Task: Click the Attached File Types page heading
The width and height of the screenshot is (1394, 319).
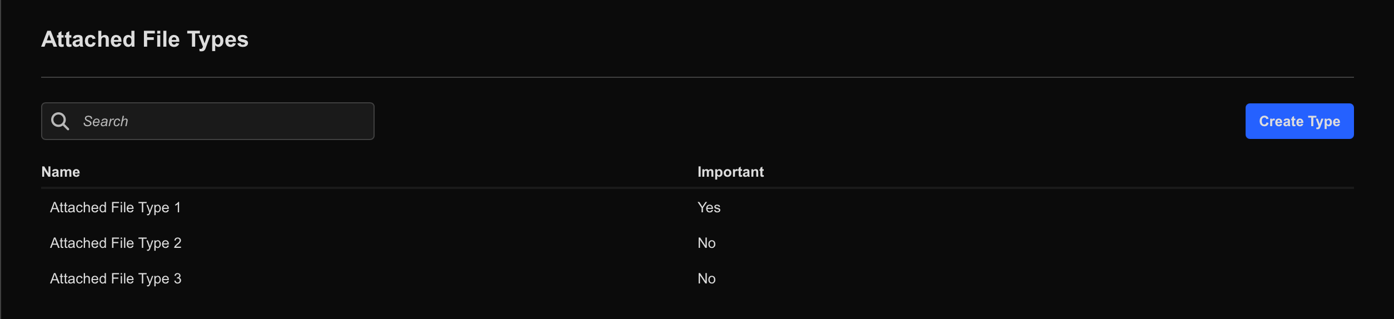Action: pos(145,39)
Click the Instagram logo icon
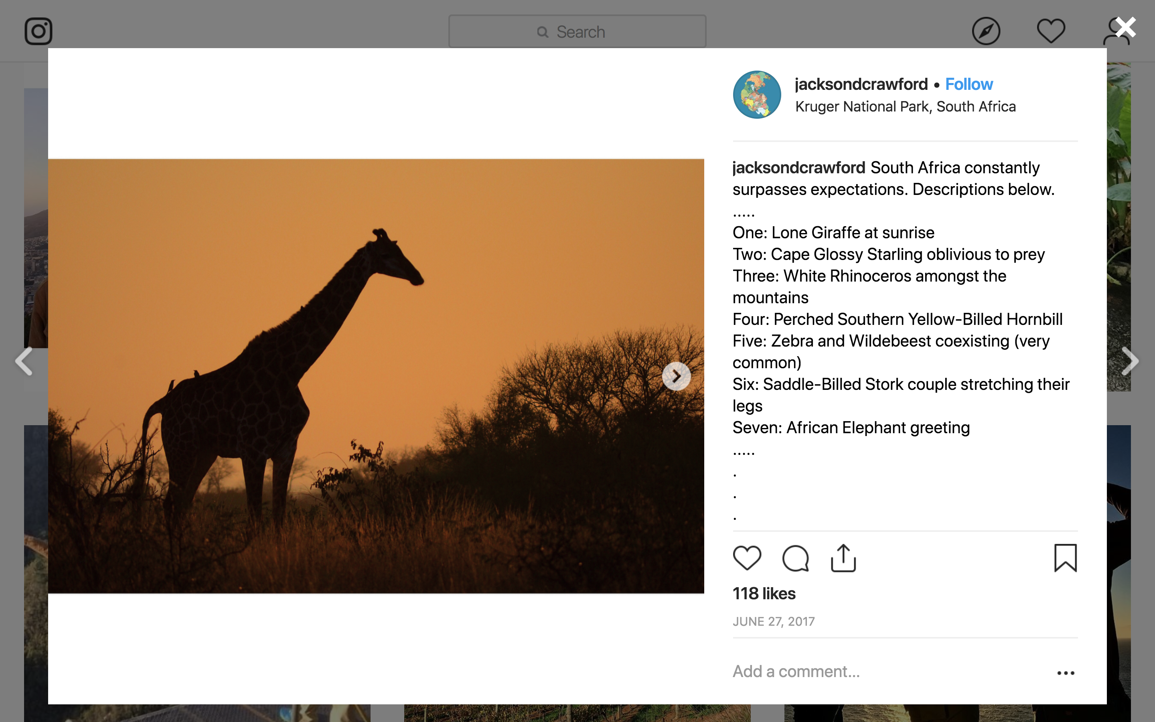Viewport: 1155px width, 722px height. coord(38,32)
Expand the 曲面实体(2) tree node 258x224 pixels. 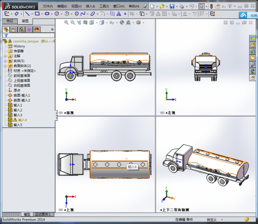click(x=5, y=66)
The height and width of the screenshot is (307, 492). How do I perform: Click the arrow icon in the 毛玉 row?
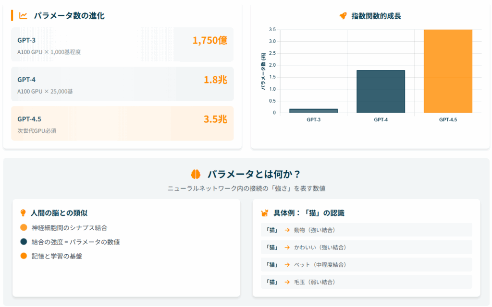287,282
+---+
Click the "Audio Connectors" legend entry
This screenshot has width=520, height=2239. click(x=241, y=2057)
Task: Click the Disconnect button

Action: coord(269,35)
+---+
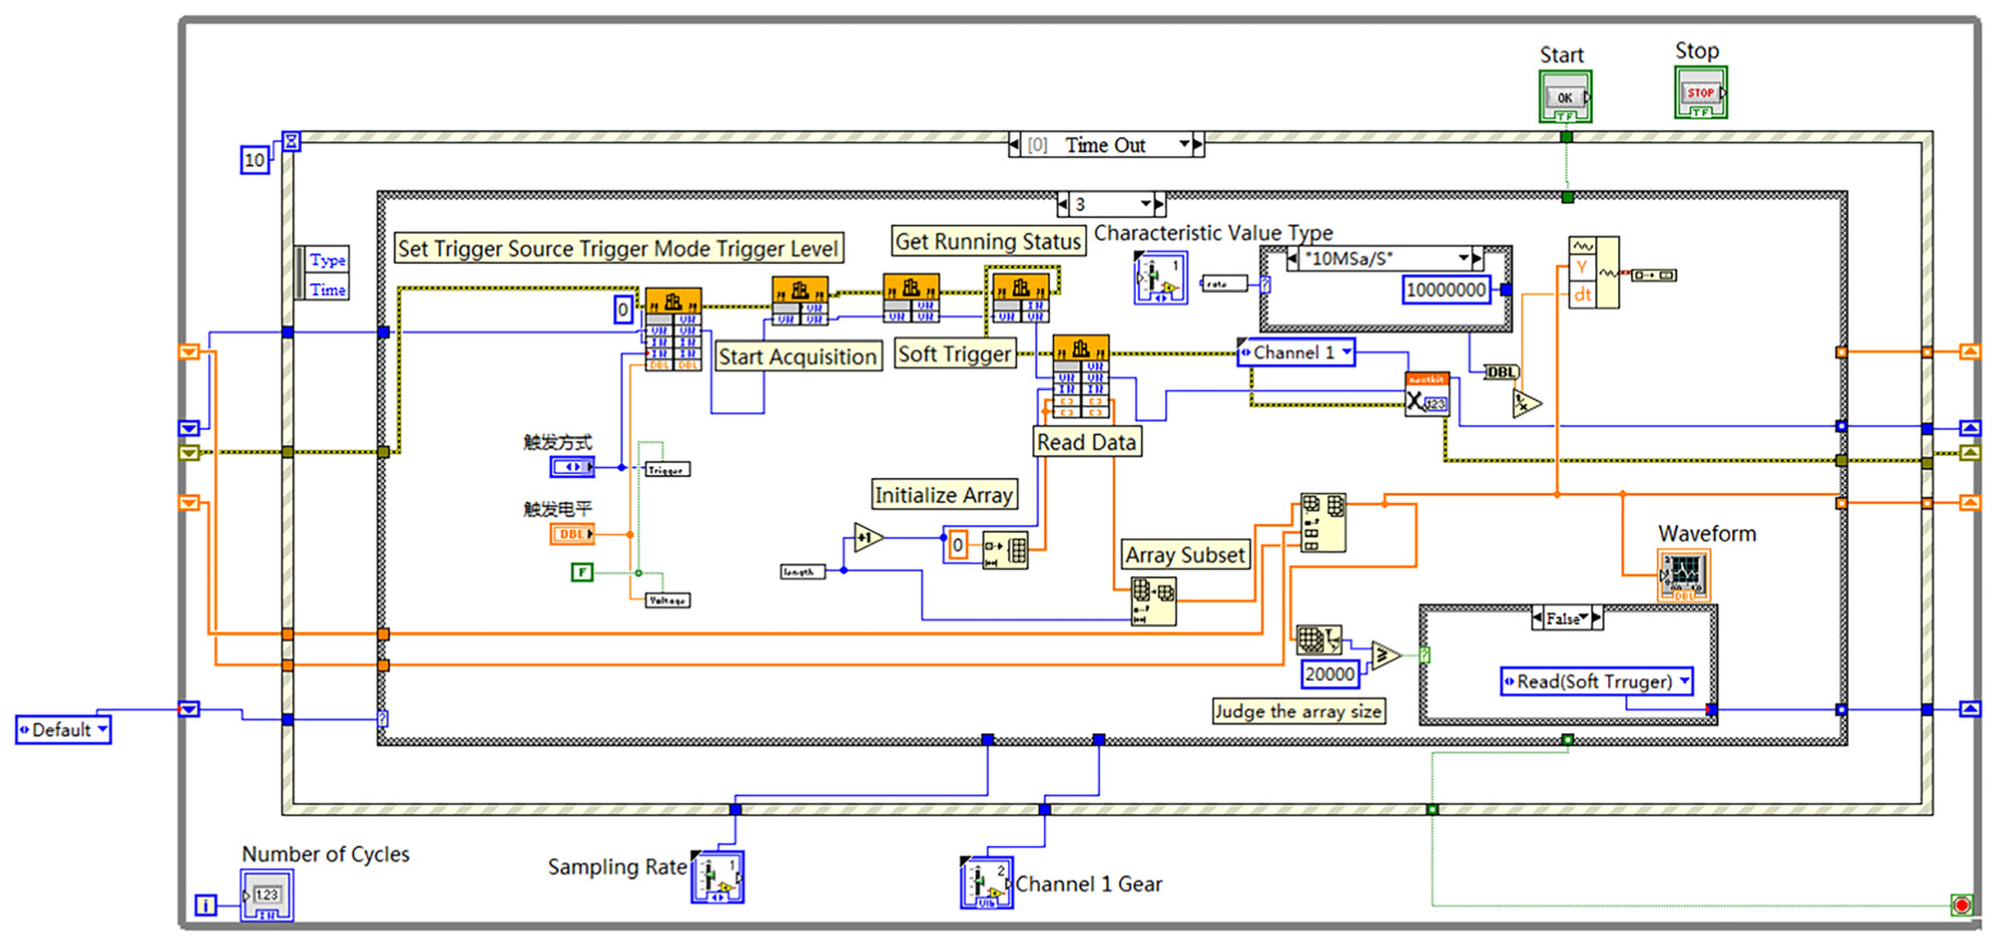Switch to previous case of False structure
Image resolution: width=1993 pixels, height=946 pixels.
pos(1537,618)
+---+
TO DO | Rewrite the lines starting at the one containing "Switch to previous case of False structure" and ending at the one containing "pos(1537,618)" as a JSON list of strings, one per line, skipping blank lines. Leave the pictures out.

WRITTEN RESPONSE |
[
  "Switch to previous case of False structure",
  "Image resolution: width=1993 pixels, height=946 pixels.",
  "pos(1537,618)"
]